Le deuxième sens de cette œuvre c’est le plaidoyer pour la vérité. La crise de société qui a plongé la civilisation mondiale dans l’angoisse nous démontre tous les jours que nous devons parler vrai. Les peuples se détournent les chefs qui n’affrontent pas l’épreuve. Les trois personnages masculins de l’œuvre ont tous une grandeur tragique parce qu’ils obéissent à une force morale supérieure. Le Roi Carlo parce qu’il s’engage dans le pouvoir impérial en sacrifiant sa vie privée. Devenu Charles-Quint il abandonnera le pouvoir à la fin de sa vie pour devenir moine. Silva, représentant du droit féodal, défend l’honneur castillan jusqu’à l’absurde obsession de la vengeance qui l’amène à réclamer la mort d’un héros qu’il admire secrètement. Enfin Ernani, le noble romantique par excellence préfère le panache au compromis qui lui sauverait la vie.

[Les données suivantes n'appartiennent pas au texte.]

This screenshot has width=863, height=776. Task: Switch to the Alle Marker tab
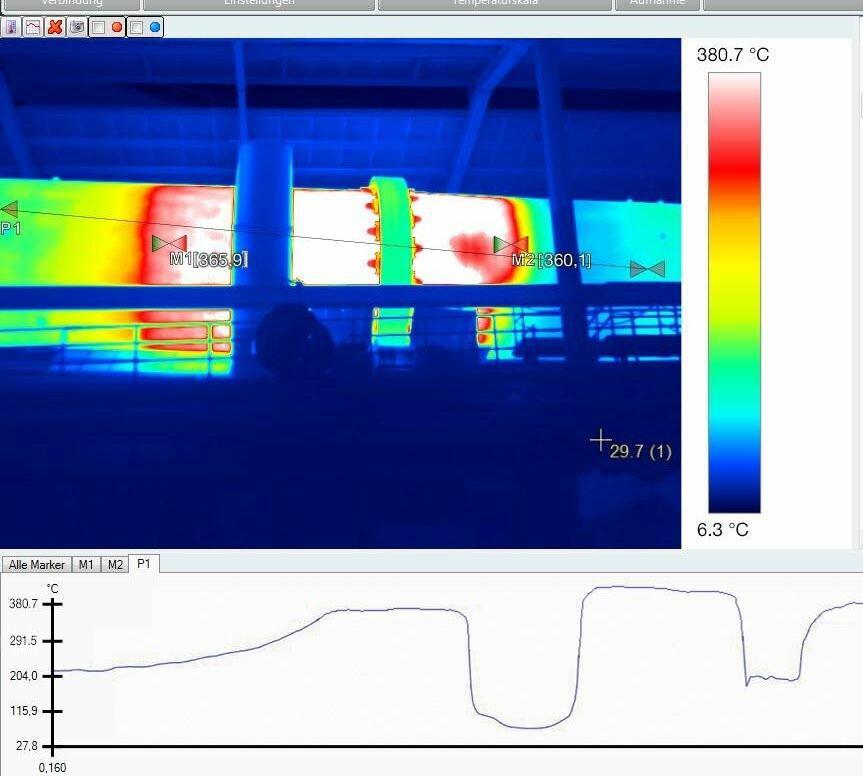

Le troisième sens d’Ernani est tout entier dans le cri d’Elvira au dernier acte lorsqu’elle comprend qu’elle devra survivre à Ernani « Si puo amare la vita senza di te ? » Peut-on aimer la vie malgré la mort de l’être aimé ? C’est la grande question de ce dernier acte magnifique.  Apprendre à mourir et à faire face à la mort d’autrui n’est pas nécessairement morbide, c’est parfois le seul moyen de conférer à la vie une dignité et une valeur supérieures à celle d’une simple survie.

Souvenons-nous, lors du confinement nous n’avons pas pu faire le deuil, dire adieu à ceux qui partaient. Ce fut d’une violence inouïe. Le rituel d’adieu est le fondement de la vie.

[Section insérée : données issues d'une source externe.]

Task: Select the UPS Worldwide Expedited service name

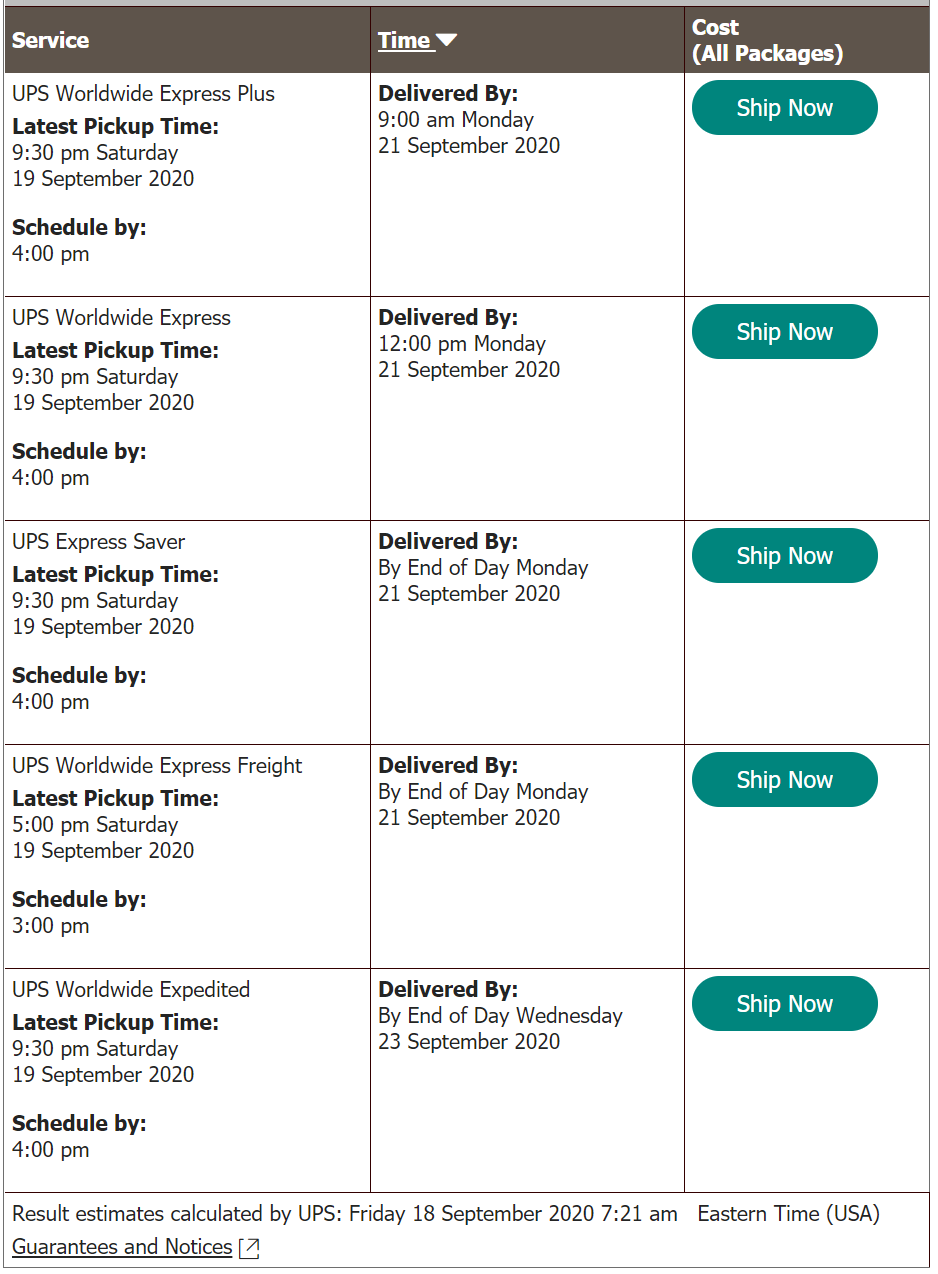Action: pyautogui.click(x=131, y=990)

C’est pour cela que le dernier acte d’Ernani qui brise le bonheur naissant par la plus cruelle des pertes est d’une grande force émotionnelle que traduit si bien la musique, en un spasme final de transfiguration sur un léger trémolo des cordes accompagnées par la flûte et les trois clarinettes.  A partir de cette œuvre Verdi prendra soin de ces morts théâtralisées dont le spectateur ressort transformé. La mort de Traviata, la mort d’Aïda, la mort de Gilda etc…

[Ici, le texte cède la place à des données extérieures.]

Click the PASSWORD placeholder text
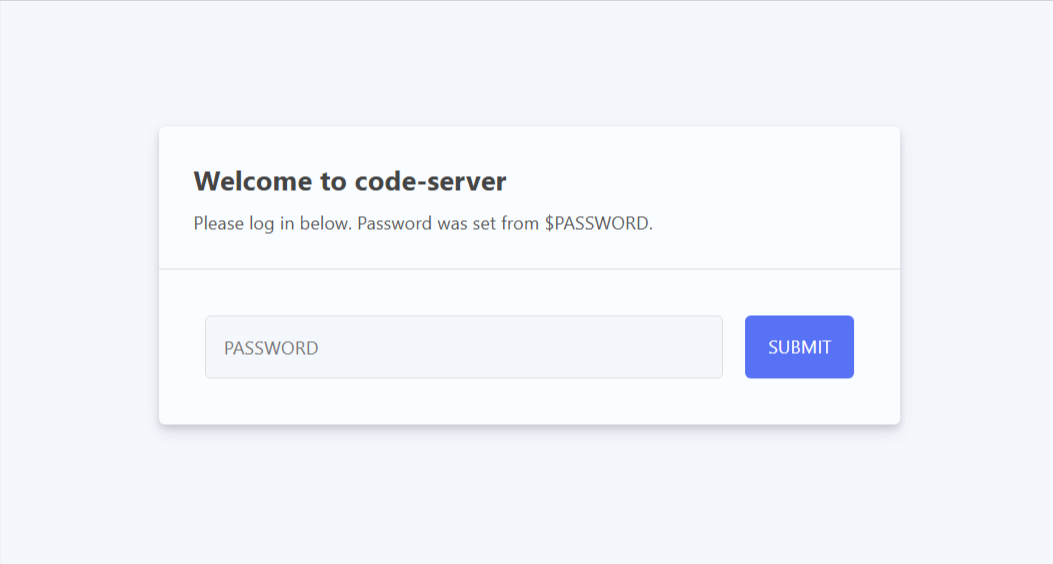The width and height of the screenshot is (1053, 564). [271, 348]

« Si on ne prend pas soin des morts on ne prend pas soin des vivants » écrira Verdi à son beau-père Barezzi après la disparition de sa femme et de ses deux enfants.

Dernier point. Nous avons choisi cette version particulière, magnifiquement enregistrée, pour rendre hommage au courage de tous les théâtres qui pendant cette pandémie ont maintenu la flamme vivante du spectacle.

Le rendu dramatique est souligné aussi par les belles prises de vue du Teatro Massimo de Palerme dans lequel le drame se déploie.

Une partition comme celle d’Ernani ne peut manquer de fasciner les mélomanes d’Opéravenir. Verdi disait « qu’en art l’important était de frapper la cible au cœur, ni un peu au-dessus, ni un peu en dessous. » Avec Ernani, Verdi prouvait qu’il possédait déjà à l’âge de 29 ans l’art de toucher la cible en plein centre.